Element and text position data
>> start

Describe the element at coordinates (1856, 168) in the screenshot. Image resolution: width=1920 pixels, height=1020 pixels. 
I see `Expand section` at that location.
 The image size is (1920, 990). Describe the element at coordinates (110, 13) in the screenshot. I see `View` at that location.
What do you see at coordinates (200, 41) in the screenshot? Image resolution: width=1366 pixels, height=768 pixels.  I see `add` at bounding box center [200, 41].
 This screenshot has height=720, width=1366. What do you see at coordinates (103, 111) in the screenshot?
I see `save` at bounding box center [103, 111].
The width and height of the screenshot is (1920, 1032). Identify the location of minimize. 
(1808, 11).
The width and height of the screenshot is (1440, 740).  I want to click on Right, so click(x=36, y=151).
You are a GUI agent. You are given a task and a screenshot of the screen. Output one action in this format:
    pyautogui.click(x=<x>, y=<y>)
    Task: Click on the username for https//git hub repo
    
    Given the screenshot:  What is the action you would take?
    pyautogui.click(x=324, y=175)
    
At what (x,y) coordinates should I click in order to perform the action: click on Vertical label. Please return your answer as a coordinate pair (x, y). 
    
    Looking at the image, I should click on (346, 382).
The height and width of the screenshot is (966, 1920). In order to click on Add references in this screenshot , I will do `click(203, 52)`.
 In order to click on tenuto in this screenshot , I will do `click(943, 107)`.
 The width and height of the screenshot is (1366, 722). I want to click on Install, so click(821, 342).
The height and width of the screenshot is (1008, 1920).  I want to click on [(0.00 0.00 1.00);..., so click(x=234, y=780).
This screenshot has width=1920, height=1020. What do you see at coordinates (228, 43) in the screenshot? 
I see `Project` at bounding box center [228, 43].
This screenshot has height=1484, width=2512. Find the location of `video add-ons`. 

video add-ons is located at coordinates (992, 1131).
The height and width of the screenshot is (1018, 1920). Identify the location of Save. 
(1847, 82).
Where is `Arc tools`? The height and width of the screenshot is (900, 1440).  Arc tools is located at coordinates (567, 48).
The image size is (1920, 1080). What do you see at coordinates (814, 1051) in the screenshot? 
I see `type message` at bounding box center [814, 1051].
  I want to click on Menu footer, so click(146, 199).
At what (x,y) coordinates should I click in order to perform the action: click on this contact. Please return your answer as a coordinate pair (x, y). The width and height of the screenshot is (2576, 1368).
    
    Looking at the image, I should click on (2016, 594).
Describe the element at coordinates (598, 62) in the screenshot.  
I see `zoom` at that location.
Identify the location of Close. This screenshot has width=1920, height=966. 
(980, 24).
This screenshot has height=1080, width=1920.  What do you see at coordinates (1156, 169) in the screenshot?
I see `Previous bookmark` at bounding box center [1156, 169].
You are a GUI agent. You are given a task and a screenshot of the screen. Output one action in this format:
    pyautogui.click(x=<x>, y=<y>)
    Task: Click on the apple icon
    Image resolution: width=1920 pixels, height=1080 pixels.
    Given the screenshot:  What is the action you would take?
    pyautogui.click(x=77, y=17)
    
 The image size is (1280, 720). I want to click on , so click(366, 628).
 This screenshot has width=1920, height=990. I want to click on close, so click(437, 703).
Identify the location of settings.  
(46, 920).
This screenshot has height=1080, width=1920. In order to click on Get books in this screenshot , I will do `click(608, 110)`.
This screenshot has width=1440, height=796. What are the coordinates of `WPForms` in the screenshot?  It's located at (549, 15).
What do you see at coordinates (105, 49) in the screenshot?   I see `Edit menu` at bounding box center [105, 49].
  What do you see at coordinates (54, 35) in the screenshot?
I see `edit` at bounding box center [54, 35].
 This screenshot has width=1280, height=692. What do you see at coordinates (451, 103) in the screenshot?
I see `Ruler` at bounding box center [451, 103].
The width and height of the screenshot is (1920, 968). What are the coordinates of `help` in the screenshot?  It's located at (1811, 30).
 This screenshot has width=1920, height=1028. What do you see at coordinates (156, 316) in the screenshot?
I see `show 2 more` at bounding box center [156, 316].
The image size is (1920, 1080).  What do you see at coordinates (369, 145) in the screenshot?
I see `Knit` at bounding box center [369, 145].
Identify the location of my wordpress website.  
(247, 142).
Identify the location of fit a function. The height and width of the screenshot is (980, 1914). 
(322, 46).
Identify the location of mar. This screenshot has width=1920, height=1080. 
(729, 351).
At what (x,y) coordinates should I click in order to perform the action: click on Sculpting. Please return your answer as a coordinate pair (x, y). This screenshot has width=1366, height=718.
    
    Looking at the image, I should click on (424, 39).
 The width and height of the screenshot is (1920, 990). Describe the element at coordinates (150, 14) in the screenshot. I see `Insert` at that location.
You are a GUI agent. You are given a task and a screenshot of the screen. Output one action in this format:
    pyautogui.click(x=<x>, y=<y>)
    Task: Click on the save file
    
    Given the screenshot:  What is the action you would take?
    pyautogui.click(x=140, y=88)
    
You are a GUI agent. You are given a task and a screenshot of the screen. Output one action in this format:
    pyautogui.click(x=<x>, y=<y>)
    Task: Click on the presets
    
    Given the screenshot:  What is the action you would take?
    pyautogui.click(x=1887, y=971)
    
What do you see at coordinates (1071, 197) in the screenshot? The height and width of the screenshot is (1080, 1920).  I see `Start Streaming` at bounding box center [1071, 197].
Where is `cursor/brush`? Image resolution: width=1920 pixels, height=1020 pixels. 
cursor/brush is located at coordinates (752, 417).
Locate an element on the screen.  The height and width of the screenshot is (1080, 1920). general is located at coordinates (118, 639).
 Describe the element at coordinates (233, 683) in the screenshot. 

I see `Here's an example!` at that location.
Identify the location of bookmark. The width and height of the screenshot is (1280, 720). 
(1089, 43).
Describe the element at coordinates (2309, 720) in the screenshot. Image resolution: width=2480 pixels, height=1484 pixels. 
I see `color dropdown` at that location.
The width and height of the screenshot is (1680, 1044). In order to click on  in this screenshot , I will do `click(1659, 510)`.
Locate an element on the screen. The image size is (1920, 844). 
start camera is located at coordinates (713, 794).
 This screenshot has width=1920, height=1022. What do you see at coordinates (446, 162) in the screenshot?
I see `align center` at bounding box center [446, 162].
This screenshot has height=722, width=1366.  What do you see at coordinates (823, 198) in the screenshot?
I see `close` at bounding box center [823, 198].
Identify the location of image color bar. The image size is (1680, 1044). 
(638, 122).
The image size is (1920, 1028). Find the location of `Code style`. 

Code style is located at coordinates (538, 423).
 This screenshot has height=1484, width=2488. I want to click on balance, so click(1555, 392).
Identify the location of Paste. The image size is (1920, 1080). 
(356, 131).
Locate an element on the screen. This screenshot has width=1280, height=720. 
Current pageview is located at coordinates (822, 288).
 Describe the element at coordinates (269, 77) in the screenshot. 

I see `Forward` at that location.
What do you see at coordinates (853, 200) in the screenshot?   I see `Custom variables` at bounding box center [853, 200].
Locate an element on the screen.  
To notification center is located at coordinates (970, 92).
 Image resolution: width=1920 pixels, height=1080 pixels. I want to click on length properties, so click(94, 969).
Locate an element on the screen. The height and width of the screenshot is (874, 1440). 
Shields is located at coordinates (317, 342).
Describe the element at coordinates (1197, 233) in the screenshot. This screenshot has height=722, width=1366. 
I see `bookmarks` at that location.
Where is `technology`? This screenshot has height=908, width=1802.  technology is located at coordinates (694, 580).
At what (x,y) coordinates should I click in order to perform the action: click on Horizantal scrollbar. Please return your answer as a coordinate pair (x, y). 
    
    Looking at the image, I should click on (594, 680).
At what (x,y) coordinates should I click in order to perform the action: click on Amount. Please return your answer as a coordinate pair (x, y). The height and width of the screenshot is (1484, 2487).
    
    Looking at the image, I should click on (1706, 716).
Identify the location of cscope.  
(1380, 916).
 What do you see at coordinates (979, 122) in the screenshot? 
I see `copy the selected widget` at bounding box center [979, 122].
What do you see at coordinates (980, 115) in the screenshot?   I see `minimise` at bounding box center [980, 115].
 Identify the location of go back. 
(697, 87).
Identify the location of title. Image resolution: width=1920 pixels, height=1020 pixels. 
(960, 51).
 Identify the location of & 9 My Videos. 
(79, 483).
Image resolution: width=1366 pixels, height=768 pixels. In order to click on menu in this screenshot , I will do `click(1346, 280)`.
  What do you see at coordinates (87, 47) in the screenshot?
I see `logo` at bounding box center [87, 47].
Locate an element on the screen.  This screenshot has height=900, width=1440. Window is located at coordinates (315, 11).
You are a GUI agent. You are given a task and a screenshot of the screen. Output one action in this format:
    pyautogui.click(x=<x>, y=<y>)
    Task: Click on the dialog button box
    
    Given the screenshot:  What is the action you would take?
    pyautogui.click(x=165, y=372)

>> end

Exercise directions: Could you lay out the records as a JSON list of strings, one string per line with blank lines omitted, starting at the beginning of the records and ending at the line containing "(1808, 11)."?

Task answer:
[
  "Describe the element at coordinates (1856, 168) in the screenshot. Image resolution: width=1920 pixels, height=1020 pixels. ",
  "I see `Expand section` at that location.",
  " The image size is (1920, 990). Describe the element at coordinates (110, 13) in the screenshot. I see `View` at that location.",
  "What do you see at coordinates (200, 41) in the screenshot? Image resolution: width=1366 pixels, height=768 pixels.  I see `add` at bounding box center [200, 41].",
  " This screenshot has height=720, width=1366. What do you see at coordinates (103, 111) in the screenshot?",
  "I see `save` at bounding box center [103, 111].",
  "The width and height of the screenshot is (1920, 1032). Identify the location of minimize. ",
  "(1808, 11)."
]